Então, no final, ele ficou inquieto. Ele olhou para a mesa, cheia de papéis.
Entre os documentos oficiais havia um caderno decorado com uma fonte familiar.
Era um álbum de recortes tosco que continha artigos recortados de jornais. Ian pegou um caderno que estava na beirada da mesa. Ele ordenou que fosse queimado, mas ainda estava lá. Provavelmente houve uma falha de comunicação.
<Onde está a bruxa que escapou de Al Capez?>
<Bruxa do Século? Ou apenas uma garota de sorte?
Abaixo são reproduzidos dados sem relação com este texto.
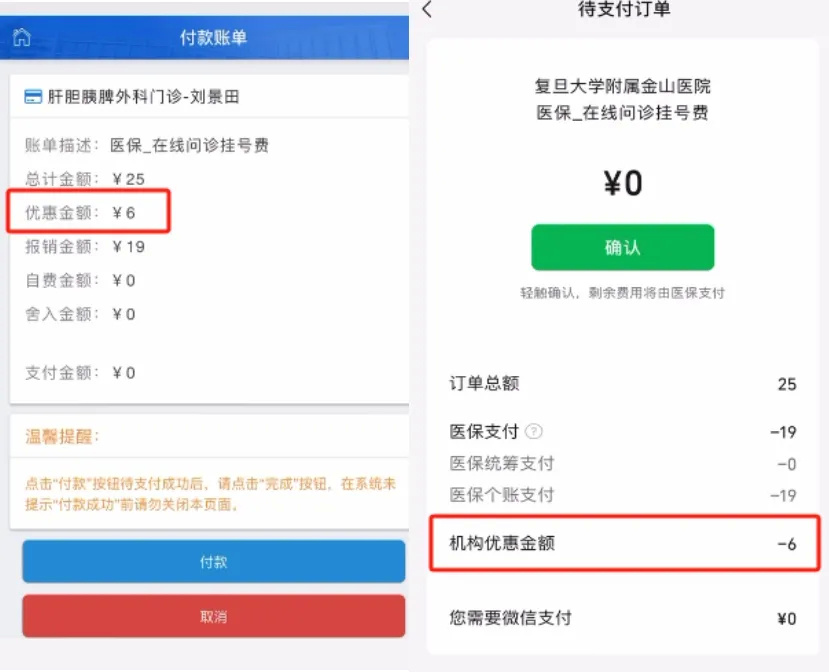Tap the 医保统筹支付 row
The image size is (829, 672).
622,464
Rosen Walker evitou o ataque a Leoarton fugindo da prisão de Perrine.>
<Um grande número de equipes de busca, incluindo militares, prometem prender Rosen Walker dentro de duas semanas.>
<A fuga da prisão de Rosen Walker – Volume 2>
Recortes desbotados de jornais farfalhavam enquanto ele virava as páginas. Desde jornais credíveis que representam o Império até tablóides de baixa qualidade vendidos nas bancas do mercado. O nome de Rosen Haworth foi mencionado em fofocas sociais, anúncios, seriados e até mesmo críticas.
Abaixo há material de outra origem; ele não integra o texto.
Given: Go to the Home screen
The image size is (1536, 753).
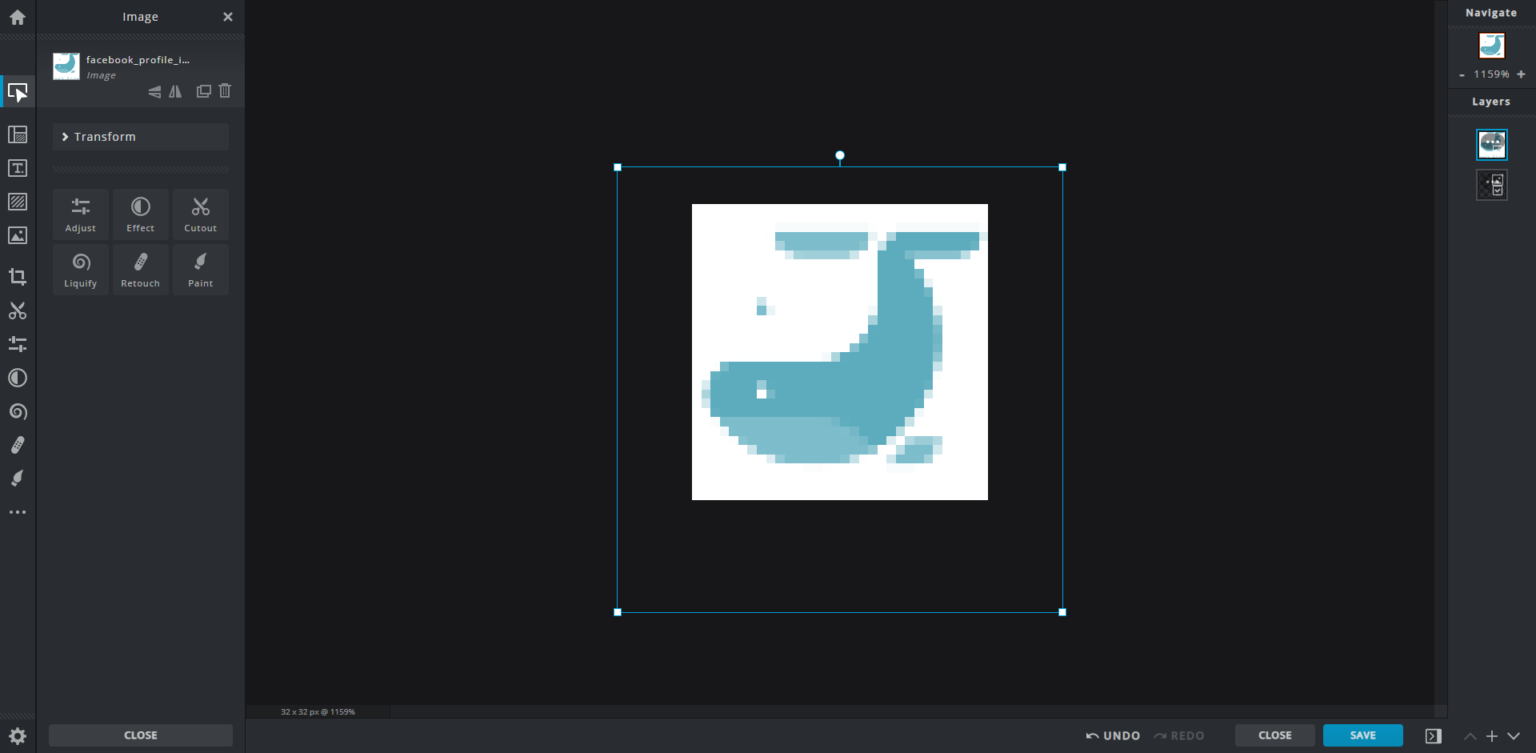Looking at the screenshot, I should tap(17, 17).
Ele esfregou a testa e suspirou. O álbum de recortes era muito mais grosso do que ele pensava.
Ele não queria admitir, mas o recolheu voluntariamente. Todos os dias ele abria o jornal, circulava o nome de Rosen Walker e recortava os artigos com uma tesoura.
Foi apenas um passatempo. Um hobby que ele começou porque era difícil suportar o lento passar do tempo. Definitivamente foi assim no início.
Ian Kerner tornou-se demasiado livre depois da guerra. Ele havia retornado a uma vida cotidiana pacífica. Em outras palavras, ele estava desempregado.
O Império ordenou que ele cuidasse de si mesmo até que uma posição estivesse disponível para ele. Talvez esta fosse, como Henry expressou, uma “preciosa vida diária”. Foi um comando razoável. Porque a fama geralmente incentivava os assassinos. Ele permaneceu em sua mansão conforme ordenado.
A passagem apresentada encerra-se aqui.